_Prompt A_:
Reproduce, word for word, the part of the skill review findings that begins at "Missing User Warnings" and stops after "and irreversible submissions.".
_Prompt B_:
Write a continuation of the skill review findings, starting after their final sentence.

_Selected excerpt_:
=======
Missing User Warnings

Medium
Confidence
91% confidence
Finding
The summary claims the skill can monitor visa appointments, complete grocery checkout with TWINT, and auto-fill job applications including resume upload, but provides no explicit warning, consent gating, or account/payment safeguards. These are high-consequence browser actions involving personal data, external accounts, and possible financial charges, so presenting them casually increases the risk of unauthorized transactions, privacy violations, and irreversible submissions.

Vague Triggers

Medium
Confidence
88% confidence
Finding
Using a trigger like "apply" is too broad and can match many ordinary requests, causing accidental invocation of an automation skill. In a skill that includes form-filling and execution behavior, ambiguous activation can lead to unintended browsing or actions being taken under the wrong workflow.

Vague Triggers

Medium
Confidence
90% confidence
Finding
Triggers such as "shopping," "cart," and "checkout" are generic and likely to collide with benign user conversation. Because this skill includes end-of-flow purchase automation, accidental routing could escalate from misunderstanding into real-world transactional actions.
=======
_Dataset excerpts_:
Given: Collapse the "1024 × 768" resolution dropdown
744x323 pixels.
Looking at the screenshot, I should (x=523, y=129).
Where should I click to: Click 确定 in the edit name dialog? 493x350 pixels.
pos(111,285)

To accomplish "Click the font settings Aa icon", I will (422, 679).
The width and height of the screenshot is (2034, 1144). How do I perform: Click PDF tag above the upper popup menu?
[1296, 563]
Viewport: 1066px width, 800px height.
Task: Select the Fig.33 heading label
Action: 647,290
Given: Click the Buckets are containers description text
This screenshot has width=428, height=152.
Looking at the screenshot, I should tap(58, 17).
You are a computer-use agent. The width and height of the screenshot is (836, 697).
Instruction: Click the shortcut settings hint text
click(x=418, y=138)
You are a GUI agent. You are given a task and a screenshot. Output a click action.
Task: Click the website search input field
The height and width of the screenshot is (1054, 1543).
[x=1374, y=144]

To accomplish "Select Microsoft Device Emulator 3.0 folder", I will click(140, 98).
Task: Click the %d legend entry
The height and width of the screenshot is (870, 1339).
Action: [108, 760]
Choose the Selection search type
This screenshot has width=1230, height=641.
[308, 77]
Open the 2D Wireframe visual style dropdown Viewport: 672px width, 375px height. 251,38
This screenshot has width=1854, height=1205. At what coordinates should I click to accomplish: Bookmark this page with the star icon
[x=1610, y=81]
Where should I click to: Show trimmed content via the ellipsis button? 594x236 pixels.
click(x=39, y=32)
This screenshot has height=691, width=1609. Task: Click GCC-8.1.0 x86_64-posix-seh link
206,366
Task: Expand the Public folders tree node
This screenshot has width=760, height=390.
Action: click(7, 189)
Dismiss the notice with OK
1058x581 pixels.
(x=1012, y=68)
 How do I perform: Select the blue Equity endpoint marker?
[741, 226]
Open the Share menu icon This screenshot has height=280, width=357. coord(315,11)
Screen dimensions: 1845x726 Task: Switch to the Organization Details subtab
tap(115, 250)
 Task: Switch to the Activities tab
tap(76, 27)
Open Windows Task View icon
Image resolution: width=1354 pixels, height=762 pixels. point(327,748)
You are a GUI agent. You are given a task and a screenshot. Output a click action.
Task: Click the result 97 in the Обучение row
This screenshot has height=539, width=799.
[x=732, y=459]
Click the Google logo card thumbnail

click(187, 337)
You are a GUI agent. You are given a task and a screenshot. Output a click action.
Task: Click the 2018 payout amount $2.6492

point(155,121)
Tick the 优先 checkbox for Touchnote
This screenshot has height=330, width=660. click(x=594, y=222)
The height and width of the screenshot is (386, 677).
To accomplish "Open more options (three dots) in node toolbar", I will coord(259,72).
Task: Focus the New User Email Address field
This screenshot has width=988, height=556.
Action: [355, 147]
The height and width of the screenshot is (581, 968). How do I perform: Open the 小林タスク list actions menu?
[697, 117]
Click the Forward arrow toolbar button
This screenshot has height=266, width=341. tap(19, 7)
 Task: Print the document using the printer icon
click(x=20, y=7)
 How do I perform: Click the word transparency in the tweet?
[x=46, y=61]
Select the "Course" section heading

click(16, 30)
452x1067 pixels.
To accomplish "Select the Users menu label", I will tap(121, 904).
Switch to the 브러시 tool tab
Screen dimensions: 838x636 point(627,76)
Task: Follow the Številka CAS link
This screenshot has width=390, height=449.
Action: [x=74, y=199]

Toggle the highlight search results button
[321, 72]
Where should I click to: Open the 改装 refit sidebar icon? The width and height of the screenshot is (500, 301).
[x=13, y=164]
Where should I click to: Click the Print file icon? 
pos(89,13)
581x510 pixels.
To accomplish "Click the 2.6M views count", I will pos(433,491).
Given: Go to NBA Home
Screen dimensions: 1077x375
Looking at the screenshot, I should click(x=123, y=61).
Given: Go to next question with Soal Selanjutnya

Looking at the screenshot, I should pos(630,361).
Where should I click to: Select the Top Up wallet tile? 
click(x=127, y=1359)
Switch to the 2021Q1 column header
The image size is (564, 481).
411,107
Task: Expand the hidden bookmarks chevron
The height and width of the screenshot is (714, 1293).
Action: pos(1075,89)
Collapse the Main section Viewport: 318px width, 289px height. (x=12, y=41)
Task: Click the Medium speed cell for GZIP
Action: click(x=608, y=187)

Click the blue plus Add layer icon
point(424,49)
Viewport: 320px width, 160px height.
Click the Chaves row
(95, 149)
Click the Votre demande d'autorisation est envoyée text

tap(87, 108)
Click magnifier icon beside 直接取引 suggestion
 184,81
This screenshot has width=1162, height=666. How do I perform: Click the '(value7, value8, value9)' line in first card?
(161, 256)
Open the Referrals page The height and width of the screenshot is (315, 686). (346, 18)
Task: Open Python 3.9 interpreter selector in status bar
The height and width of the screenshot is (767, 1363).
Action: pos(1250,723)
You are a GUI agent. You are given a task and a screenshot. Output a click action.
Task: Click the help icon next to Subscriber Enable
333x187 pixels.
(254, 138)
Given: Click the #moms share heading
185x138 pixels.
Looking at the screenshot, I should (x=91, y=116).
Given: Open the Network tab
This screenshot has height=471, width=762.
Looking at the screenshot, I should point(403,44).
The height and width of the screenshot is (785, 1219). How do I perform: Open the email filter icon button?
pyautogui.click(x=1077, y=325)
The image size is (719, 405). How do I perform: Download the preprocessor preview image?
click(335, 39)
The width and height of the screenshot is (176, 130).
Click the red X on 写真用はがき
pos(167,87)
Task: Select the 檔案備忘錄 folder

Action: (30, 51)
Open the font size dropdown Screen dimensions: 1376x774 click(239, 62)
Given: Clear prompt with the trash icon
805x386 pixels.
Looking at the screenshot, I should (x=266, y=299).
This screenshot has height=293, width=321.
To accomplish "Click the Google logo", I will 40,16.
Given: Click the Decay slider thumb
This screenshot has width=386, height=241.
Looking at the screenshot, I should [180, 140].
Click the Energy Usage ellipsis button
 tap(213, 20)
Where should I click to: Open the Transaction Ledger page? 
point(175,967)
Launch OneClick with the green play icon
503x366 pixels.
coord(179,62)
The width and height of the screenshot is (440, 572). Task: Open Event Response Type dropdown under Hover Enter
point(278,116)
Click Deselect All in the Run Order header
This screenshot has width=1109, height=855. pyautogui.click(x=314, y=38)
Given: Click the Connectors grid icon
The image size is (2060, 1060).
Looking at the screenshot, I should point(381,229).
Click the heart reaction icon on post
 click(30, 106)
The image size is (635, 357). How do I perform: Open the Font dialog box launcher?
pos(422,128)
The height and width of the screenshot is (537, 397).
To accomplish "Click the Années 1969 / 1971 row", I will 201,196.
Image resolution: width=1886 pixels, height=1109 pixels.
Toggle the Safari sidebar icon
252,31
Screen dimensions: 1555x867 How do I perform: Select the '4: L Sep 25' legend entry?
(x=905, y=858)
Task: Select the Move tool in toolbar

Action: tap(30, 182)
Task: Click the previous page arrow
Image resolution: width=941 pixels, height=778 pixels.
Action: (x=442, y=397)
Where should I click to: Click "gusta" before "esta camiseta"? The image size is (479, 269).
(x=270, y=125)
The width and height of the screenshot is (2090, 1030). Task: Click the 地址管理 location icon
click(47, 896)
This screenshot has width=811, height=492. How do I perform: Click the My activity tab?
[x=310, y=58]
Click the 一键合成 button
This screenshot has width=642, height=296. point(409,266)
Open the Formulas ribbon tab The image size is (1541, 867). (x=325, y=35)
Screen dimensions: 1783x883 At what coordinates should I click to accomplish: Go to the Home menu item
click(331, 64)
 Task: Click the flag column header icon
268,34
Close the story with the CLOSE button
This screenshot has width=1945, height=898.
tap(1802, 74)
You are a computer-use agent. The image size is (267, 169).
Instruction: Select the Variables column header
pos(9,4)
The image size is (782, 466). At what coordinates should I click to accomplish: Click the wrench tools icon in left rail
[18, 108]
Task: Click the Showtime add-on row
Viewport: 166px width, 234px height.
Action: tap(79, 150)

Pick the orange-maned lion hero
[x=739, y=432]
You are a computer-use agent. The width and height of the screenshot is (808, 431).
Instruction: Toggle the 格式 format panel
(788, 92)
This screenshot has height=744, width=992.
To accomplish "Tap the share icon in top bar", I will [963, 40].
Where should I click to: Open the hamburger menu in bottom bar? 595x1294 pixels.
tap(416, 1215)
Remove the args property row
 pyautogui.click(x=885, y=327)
=======
_Task response A_:
Missing User Warnings

Medium
Confidence
91% confidence
Finding
The summary claims the skill can monitor visa appointments, complete grocery checkout with TWINT, and auto-fill job applications including resume upload, but provides no explicit warning, consent gating, or account/payment safeguards. These are high-consequence browser actions involving personal data, external accounts, and possible financial charges, so presenting them casually increases the risk of unauthorized transactions, privacy violations, and irreversible submissions.

_Task response B_:
Vague Triggers

Medium
Confidence
86% confidence
Finding
Single-word triggers like "visa," "appointment," and "monitor" are too generic for reliable routing and may capture unrelated requests. In an automation context, this can cause unintended recurring polling or interaction with sensitive government portals.

Vague Triggers

Medium
Confidence
92% confidence
Finding
The trigger term "login" is extremely broad and can overlap with many unrelated user intents. Since this skill supports vault-backed credential flows, accidental activation around authentication tasks is especially risky and may prompt handling of secrets in the wrong context.

Vague Triggers

Medium
Confidence
84% confidence
Finding
Generic triggers like "download," "file," and "save" are underspecified and prone to false matches. When mapped to browser automation and filesystem actions, accidental invocation can cause unintended downloads, writes, or data handling.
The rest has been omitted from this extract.